Mercato ittico Sciacca chiuso, beffa da 300mila euro: la Regione può riprendersi i fondi

Dopo i lavori finiti nel 2021, la struttura moderna e dotata di fotovoltaico non è mai entrata in funzione. Pesa lo spettro del clamoroso precedente dell'ex casa albergo

25 Maggio 2026, 13:01

13:10

Mercato ittico Sciacca chiuso, beffa da 300mila euro: la Regione può riprendersi i fondi

Il mercato ittico è ancora lì, ristrutturato, moderno, finanziato con soldi pubblici, ma chiuso. Una storia infinita. Una saracinesca abbassata che conferma un paradosso che da queste parti è abituale quando si parla di opere pubbliche: si spendono centinaia di migliaia di euro, si annunciano rinascite. Poi tutto si blocca e resta fermo per anni. La struttura sulla banchina del molo di levante, riqualificata con oltre 300mila euro di fondi Feampa, è stata oggetto di opere murarie, dotata di celle frigorifere, impianti moderni e persino un fotovoltaico da 19,20 kW per garantire una gestione sostenibile. L’ultimo intervento è stato completato nel 2021, dopo una precedente riqualificazione nel 2011. Eppure, a distanza di anni, il mercato non ha mai visto un’asta, un carico, un pescatore al lavoro.
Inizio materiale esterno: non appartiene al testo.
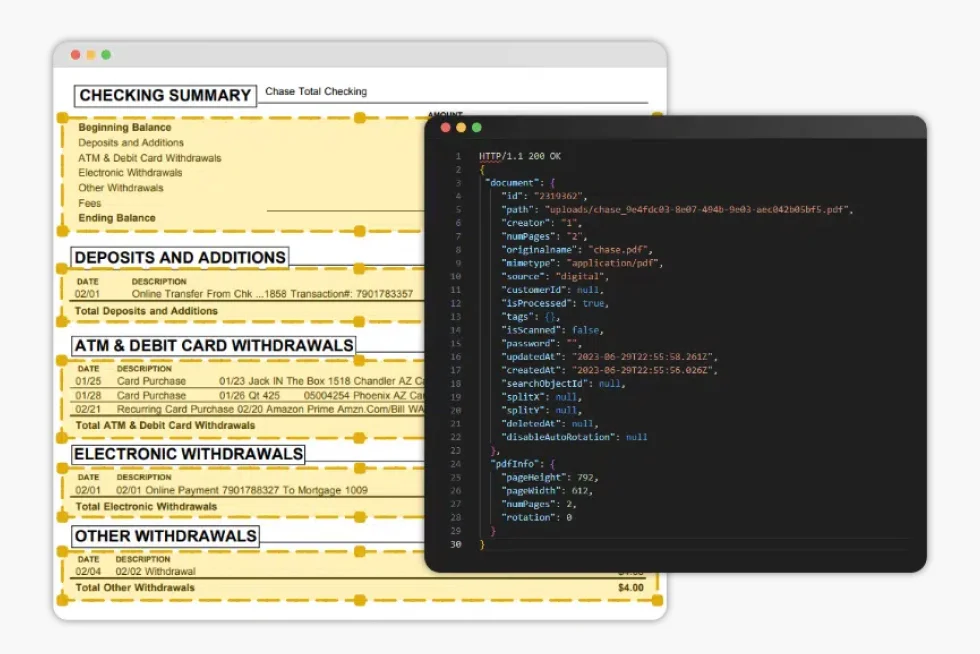Viewport: 980px width, 654px height.
Task: Toggle the isScanned boolean to true
Action: pos(586,330)
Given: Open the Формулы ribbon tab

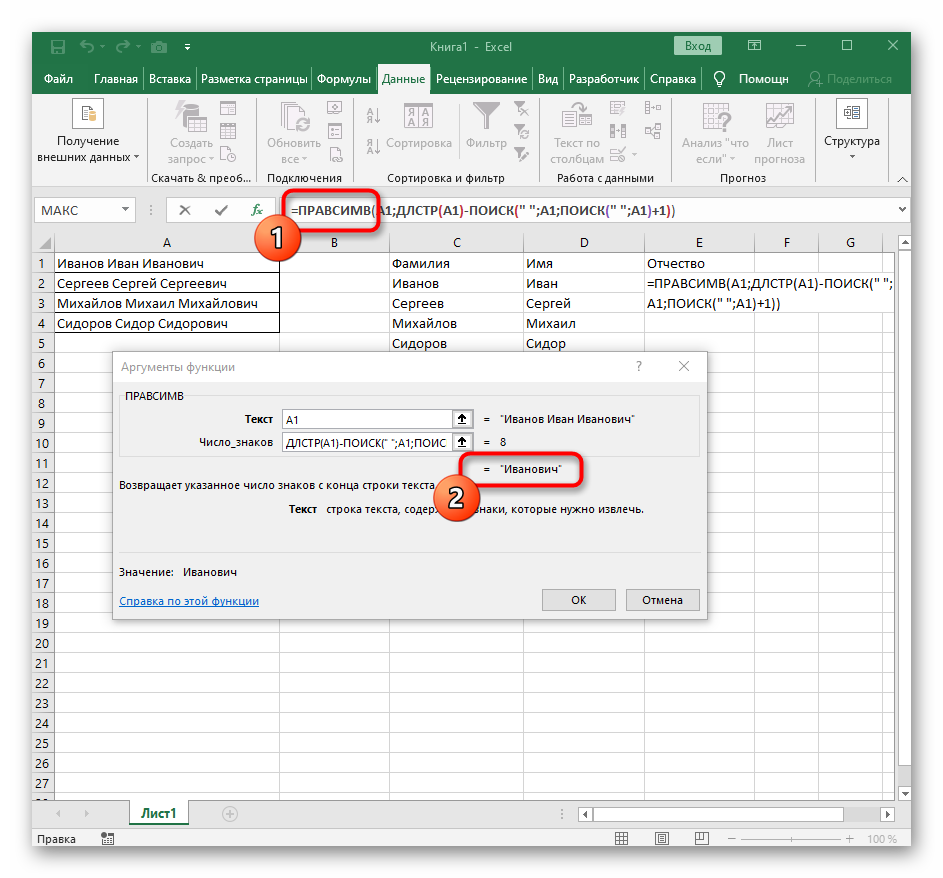Looking at the screenshot, I should 344,79.
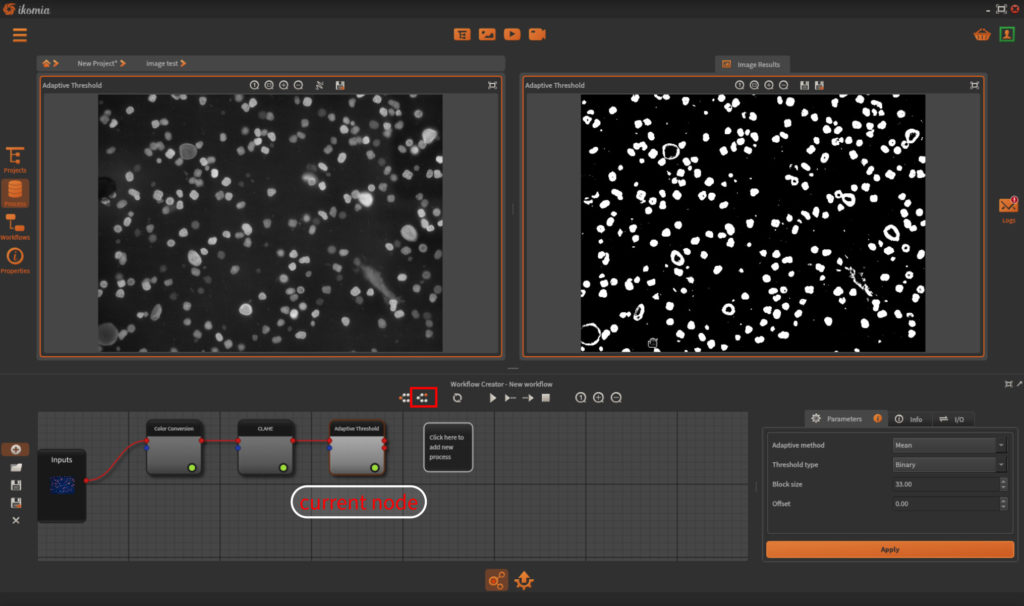The width and height of the screenshot is (1024, 606).
Task: Open the image loader icon in the top toolbar
Action: pos(487,33)
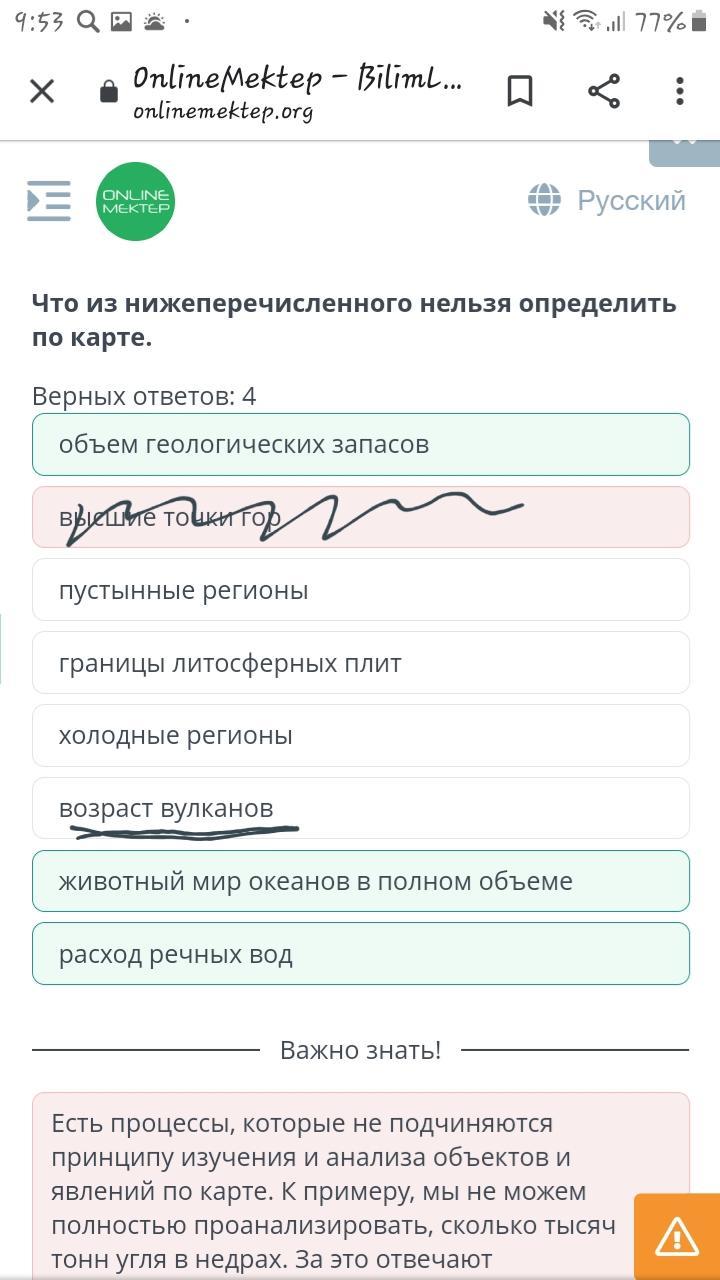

Il Comune ha pure pubblicato un bando per affidarne la gestione, ma il risultato è stato l’ennesimo muro contro muro. Da trent’anni si ripete la stessa storia: l’Ente prova a coinvolgere le cooperative, che si dividono sulla gestione. Una delle due dal 1945 al 1992 lo ha pure gestito, poi l'amministrazione comunale dell'epoca lo volle gestire in proprio perchè era in perdita. E lo portò alla chiusura. L'attuale governo cittadino ha cambiato programma, lo vuole affidare di nuovo ai pescatori. Ma la Cooperativa Madonna del Soccorso ribadisce di non voler concorrere alla gestione, mentre la Cooperativa Fra Pescatori insiste sul modello del mercato alla produzione, senza mediatori, ritenuto più vantaggioso per i pescatori. Una disputa che dura da decenni e che, nel frattempo, ha prodotto il solo risultato che il mercato rimane chiuso.

E mentre a Sciacca si discute, la Regione potrebbe chiedere indietro i 300mila euro del finanziamento. E non sarebbe la prima volta: la città ha già restituito 3 milioni di euro per l’ex casa albergo per anziani, un’altra opera pubblica mai entrata in funzione. Il rischio è concreto, visto che non è giustificabile che una struttura completata, attrezzata e finanziata resti inutilizzata. E non è più accettabile che Sciacca continui a collezionare opere incompiute o inutilizzate.